[What is expected]
Please reproduce the data exactly, excluding any pictures it contains.

[Dataset excerpts]

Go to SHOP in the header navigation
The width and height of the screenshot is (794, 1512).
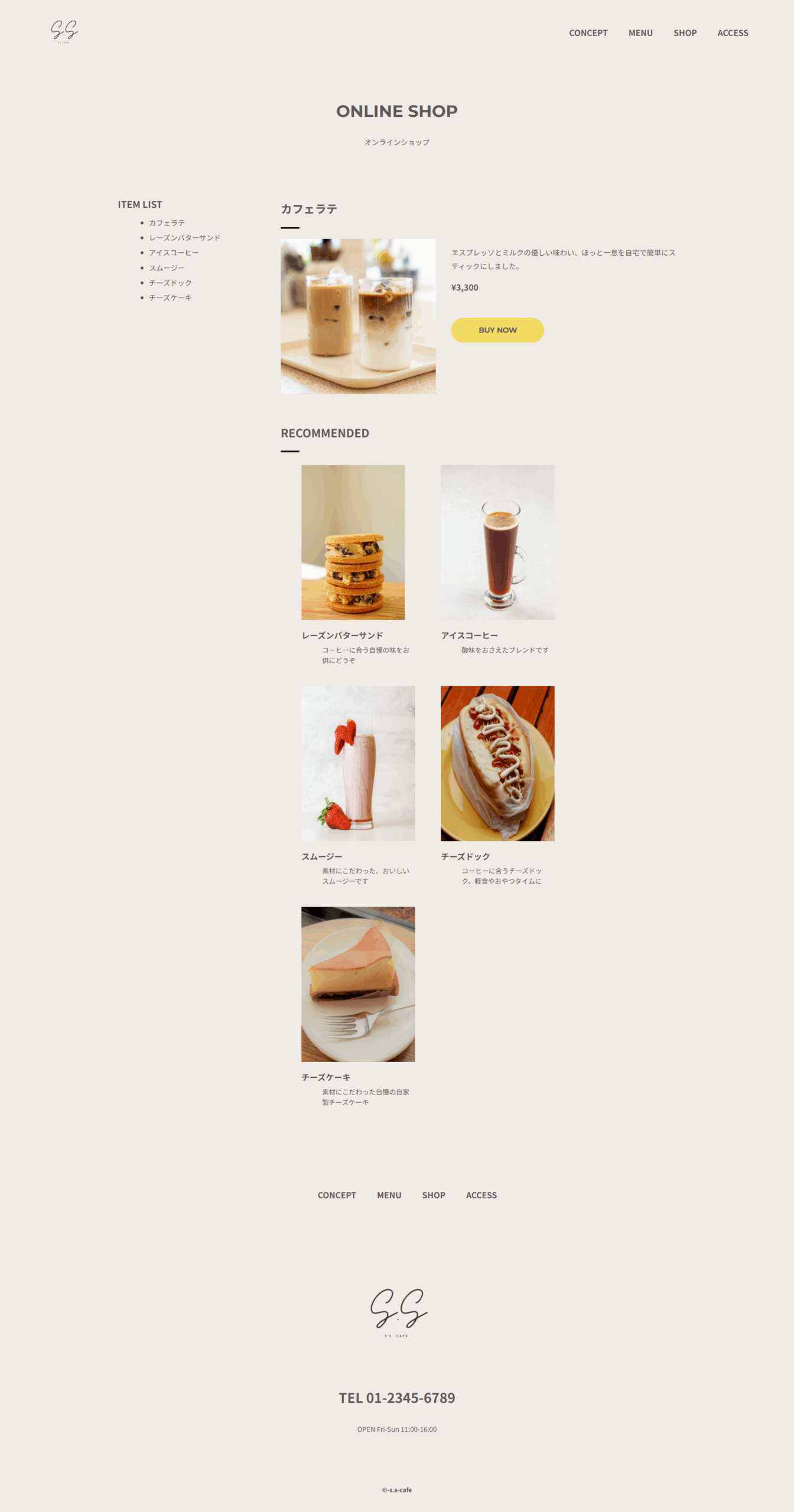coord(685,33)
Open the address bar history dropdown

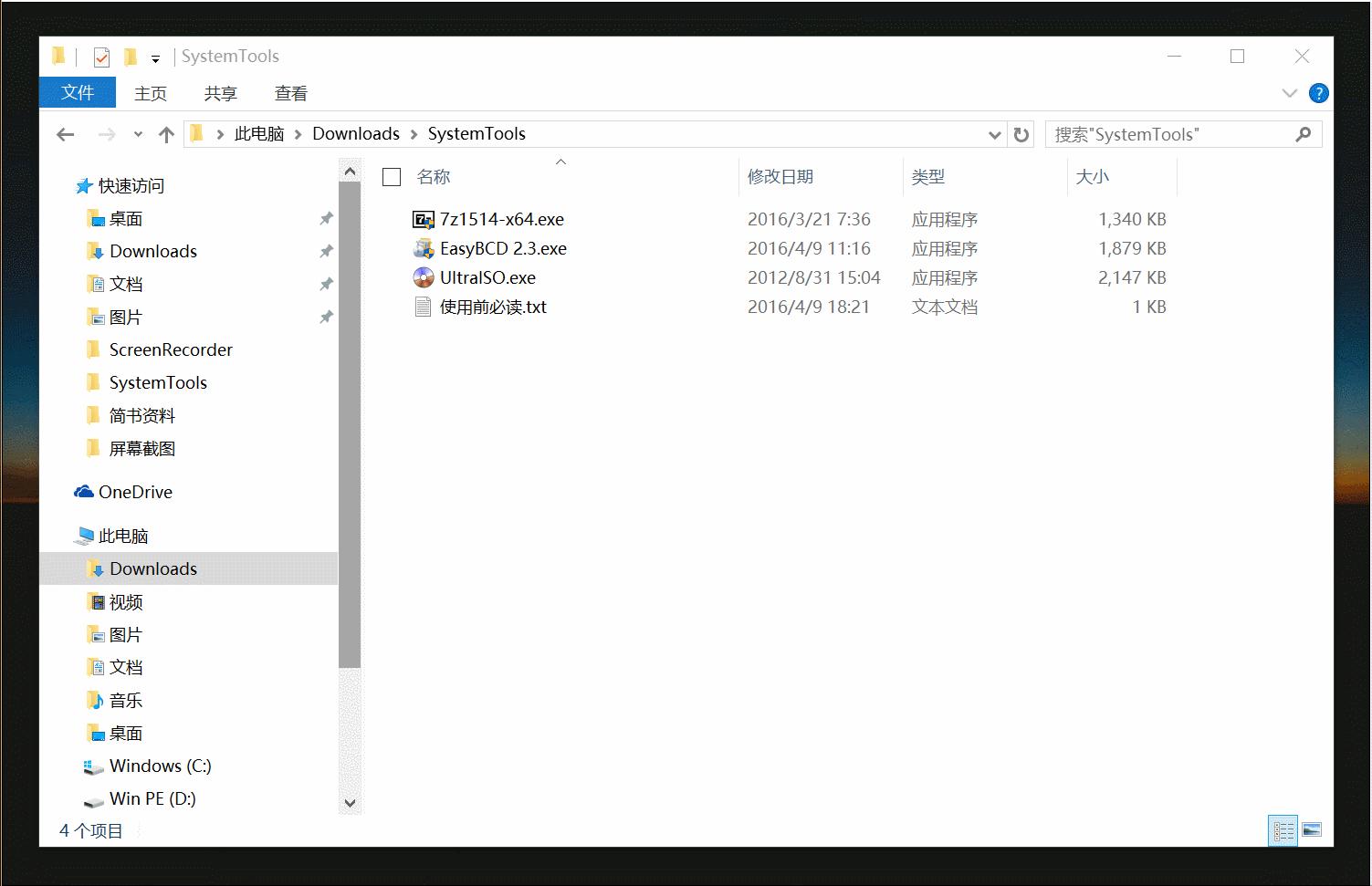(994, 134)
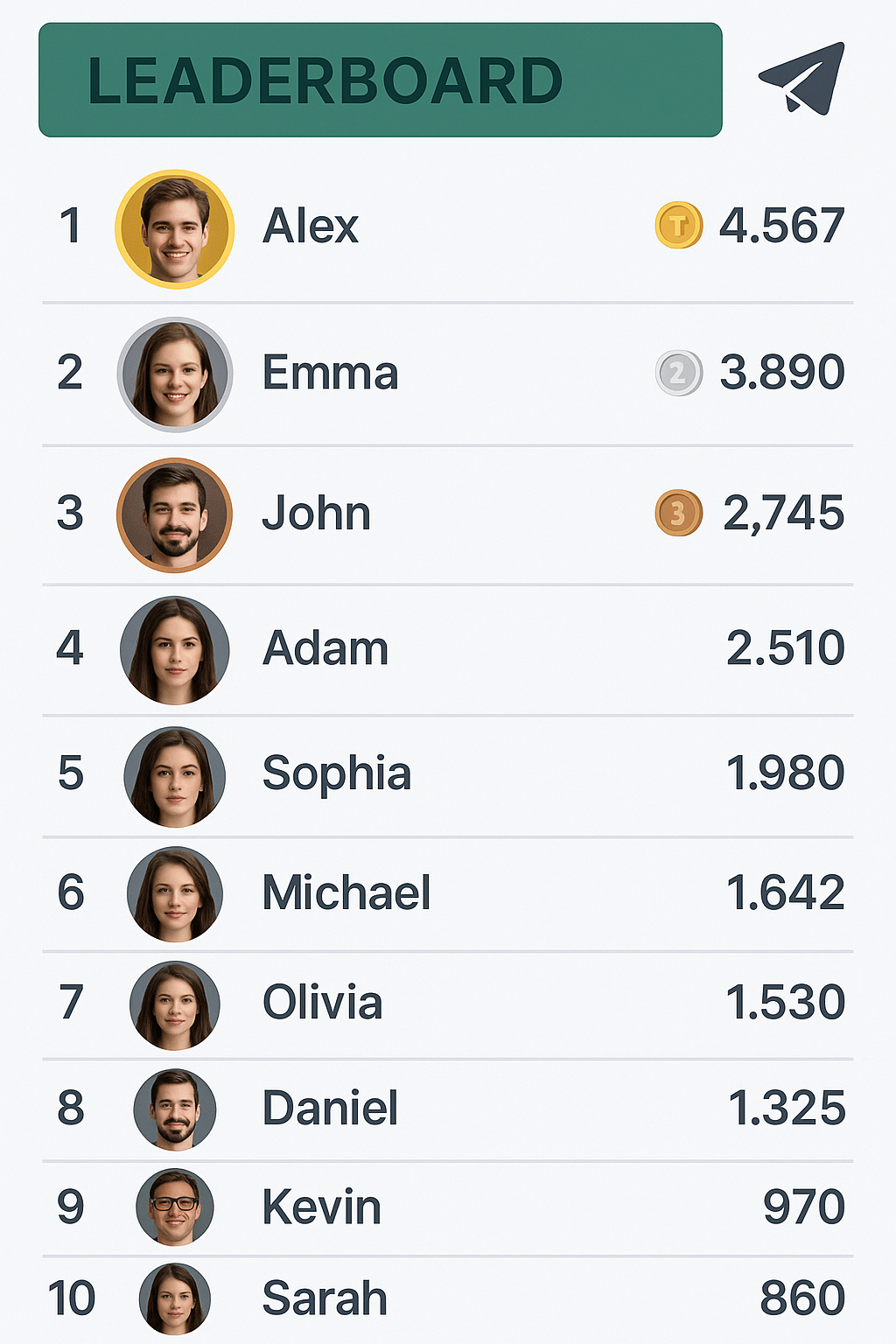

[Result]
Go to SHOP in the header navigation
The width and height of the screenshot is (794, 1512).
coord(685,33)
Open the address bar history dropdown

(994, 134)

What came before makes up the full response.